Bobby Timmons / Little Barefoot Soul ( 米 Prestige PR 7335 )
4カ月振りにHMV新宿に行ったら、ジャズの売り場面積が半分に縮小されて、在庫も1/3くらいになっていた。 新着品もすべて3ケタの国内盤ばかり。
フロア全体の大きさは変わっていないので、その分別ジャンルが広くなったようだ。 予想はしていたとは言え、やはり目の当たりにするといささか
ショックである。 ここは遅かれ早かれ、ジャズからは撤退するのかもしれない。
ユニオンなんかを見ていても、やはり1番の稼ぎ頭はロックなんだろうと思う。 私のロックに関する知識は大学時代で完全に止まっているから、90年代
以降のシーンの状況などさっぱりわかっていないけれど、ロックの廃盤セールで幅を利かせているのはやっぱりビートルズを筆頭に60~80年代の黄金期の
もののような印象を受ける。 おなじみのメジャーアーティストでも帯付き国内盤にそこそこの値段が付いていてビックリさせられるけど、プレスされた
枚数がジャズなんかとはケタが違うからレコードそのものの稀少度では競えず、マトリクスやプロモや帯というところで差別化を図っているみたいで、
これはこれでものすごく大変なんだろうと思う。
ジャズの廃盤セールに群がっているのは、そのほとんどが50~60代だ。 40代の人もいるだろうけど、数は少ない。 街のレコード屋でレコードを
買って聴いていた最後の世代だから当然この世代が中心になるだろうけど、彼らも数年後には年収が目に見えて下がり始めて、10年後には年金受給者
になる。 昨今のユニオンの廃盤セールの狂乱振りだけを見ていると感覚が麻痺してしまうけれど、それ以外のところではジワジワと先細りし始めて
いるのを肌身で感じる。
高額盤の何割かは外国人(特にアジア系)が買っている。 彼らの買い方はいわゆるブランド買い。 ブランド品ならなんでもいい。 アジア人が新宿で
壁に掛かっている6ケタ前後のブルーノートをすべて剥がして買っていくのを見た時には唖然としてしまった。 また、Jazz Tokyoなんかは特定の客には
店頭には出さずに直接売ったりもしている。 そういう客には高額盤でもセルフ試聴を許していて、まあやりたい放題だ。 平常時に私が安レコを
セルフ試聴している横で、その客は通常のプライスタグに6~8万円の値段が印字されたプレスティッジのレコードを10枚くらい束で持って試聴して、
根こそぎ買っていく。 ユニオンも上客を繋ぎ止めるためには手段を選ばないようだけど、この手のお得意さんの数も徐々に減っていくだろうし、
老舗専門店のご主人によると外国人の爆買いも年々減ってきているとのことだ。 この先どうなっていくか、愉しみ半分、心配半分だ。

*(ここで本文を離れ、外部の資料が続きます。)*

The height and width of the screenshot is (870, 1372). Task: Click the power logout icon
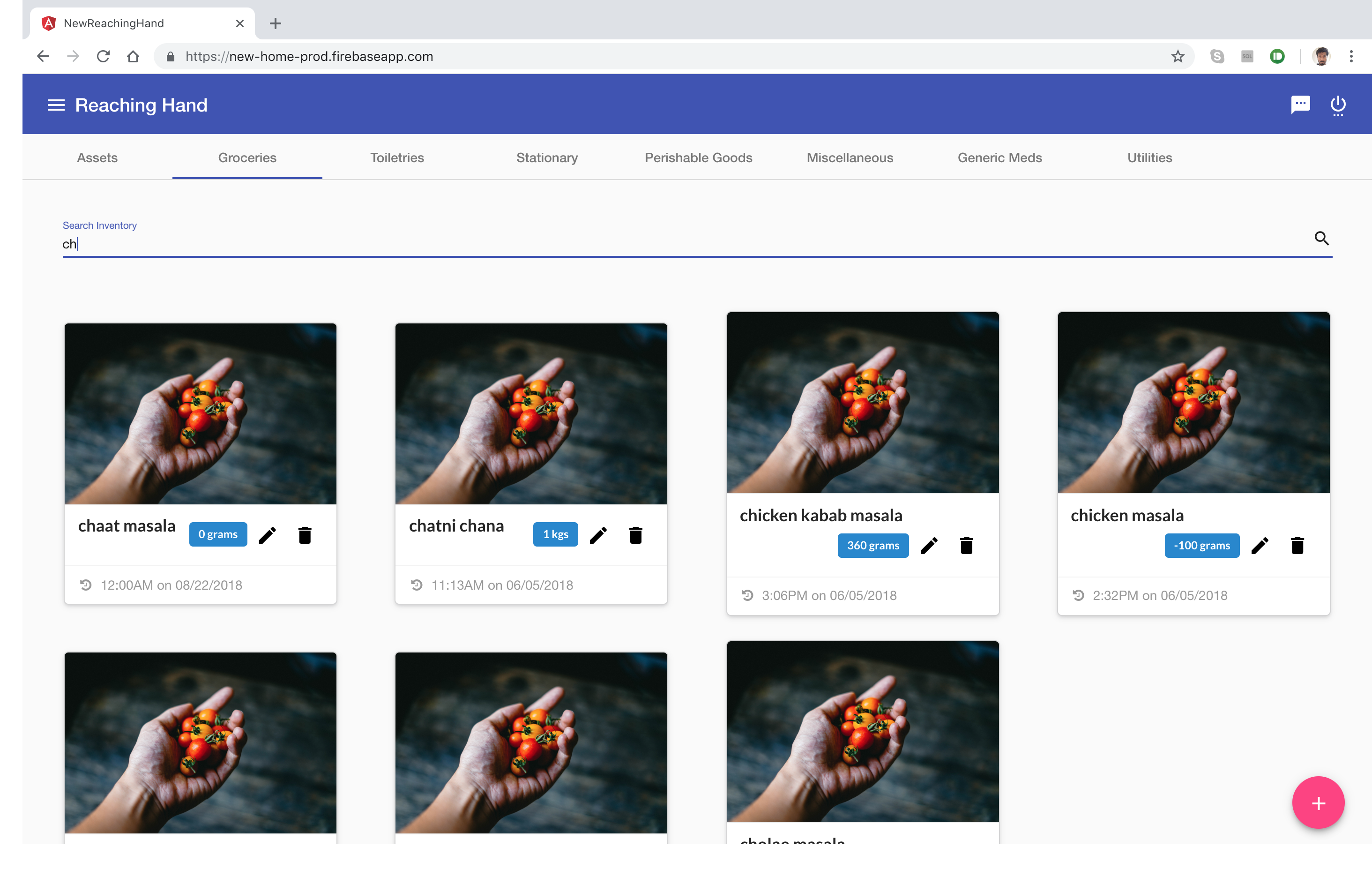pyautogui.click(x=1338, y=105)
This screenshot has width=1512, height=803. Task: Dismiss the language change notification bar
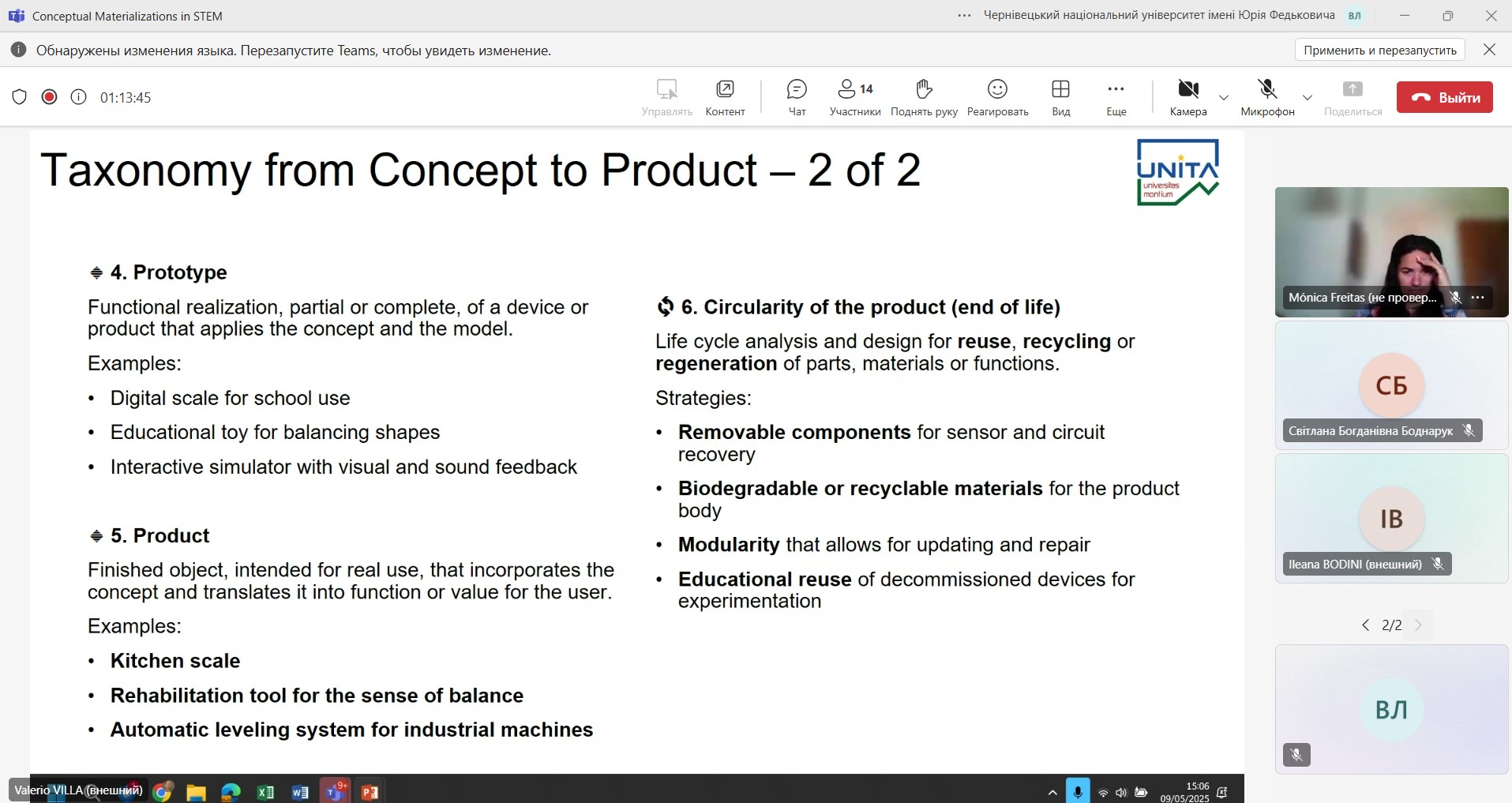(x=1489, y=50)
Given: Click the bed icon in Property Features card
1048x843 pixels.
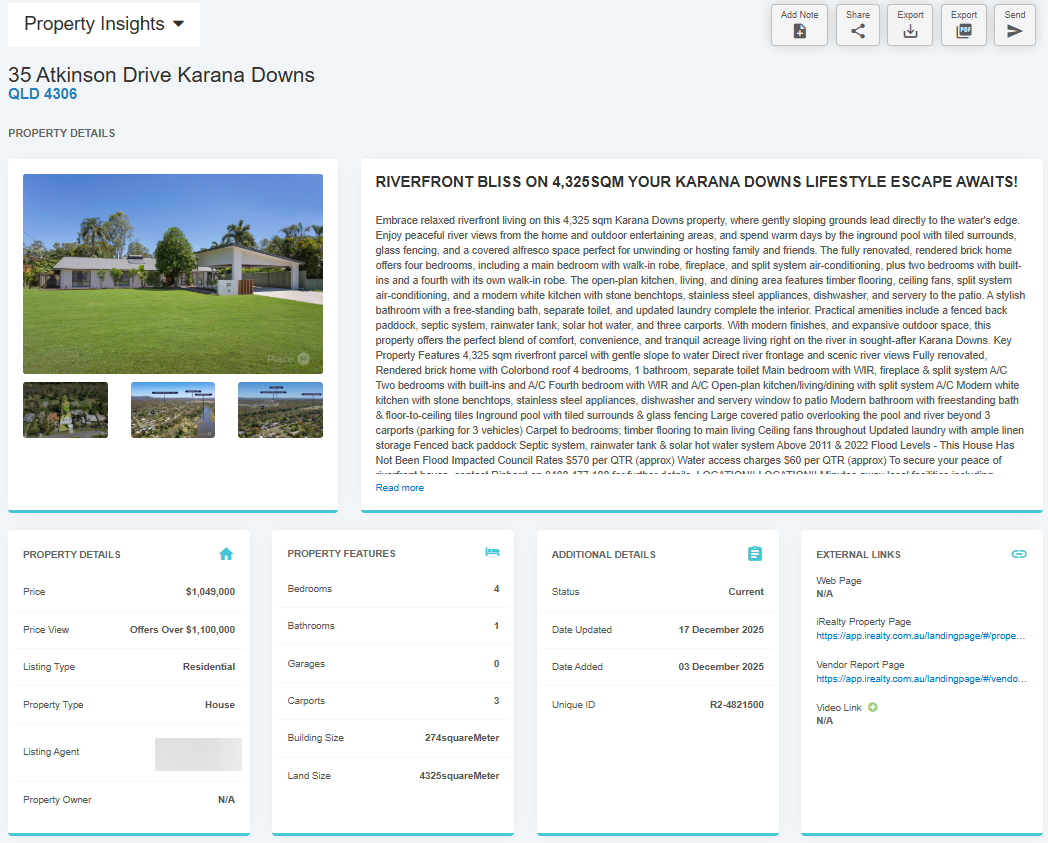Looking at the screenshot, I should tap(492, 552).
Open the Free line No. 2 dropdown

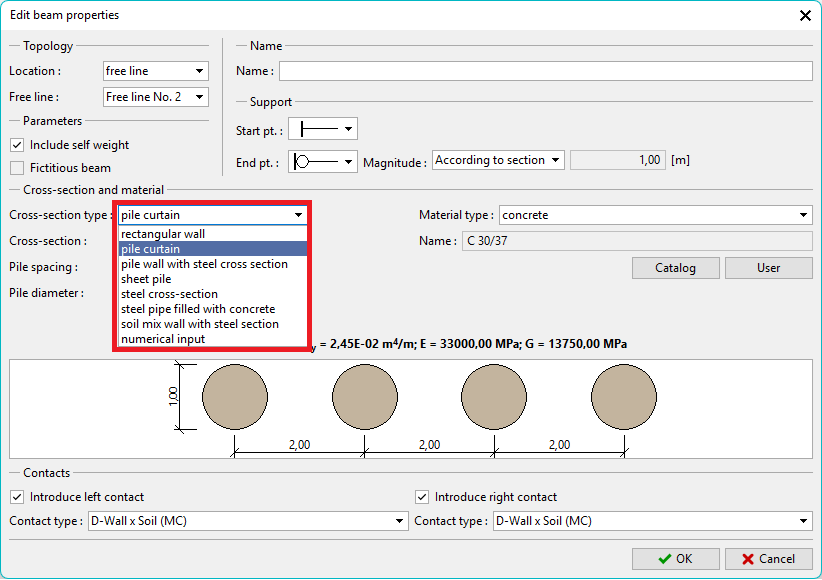(x=155, y=97)
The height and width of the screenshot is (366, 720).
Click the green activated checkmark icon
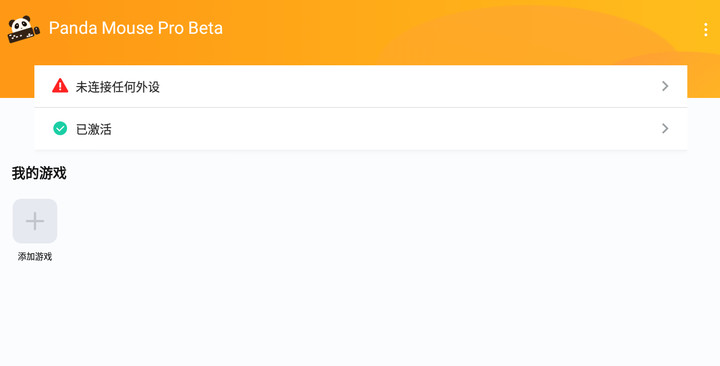[60, 129]

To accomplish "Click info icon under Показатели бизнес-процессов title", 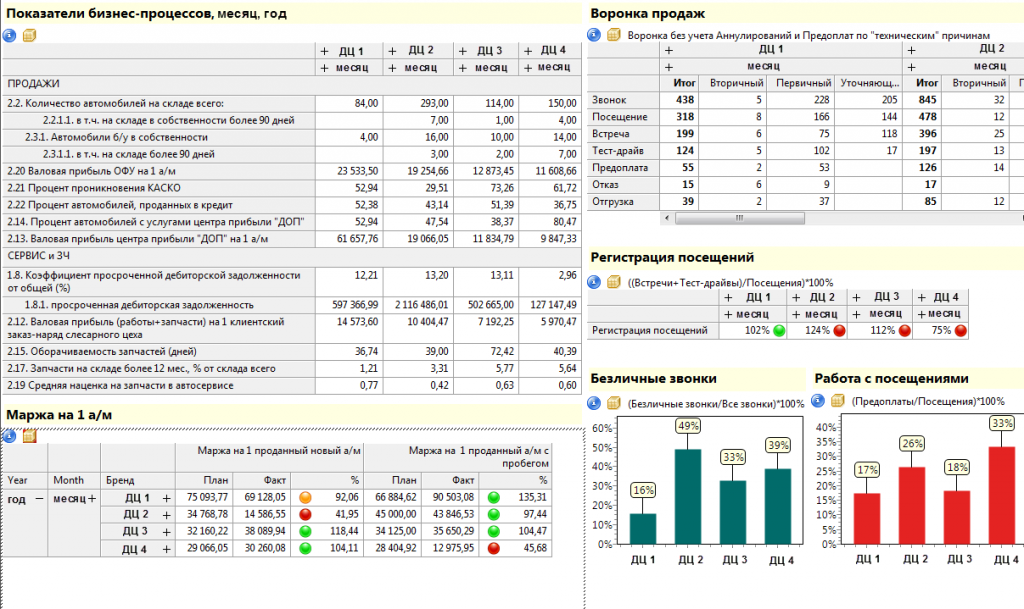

連休にも関わらず客のいないガランとして縮小したHMVのジャズコーナーで拾ったボビー・ティモンズ。 リヴァーサイドのイメージが強いけれど、
プレスティッジ後期にもアルバムが残っている。 リヴァーサイド諸作はスタンダードを無難に弾いただけでどれも印象が薄いが、プレスティッジの
ほうは選曲や演奏がもっと黒っぽく、音楽がくっきりとしていて印象に残る。 ただ、どことなく寂し気な音楽だ。 特にセールスを期待していわけ
でもないだろうし、聴きたい人だけに聴いてもらえればそれいいよ、という雰囲気があって何だか切ない内容だった。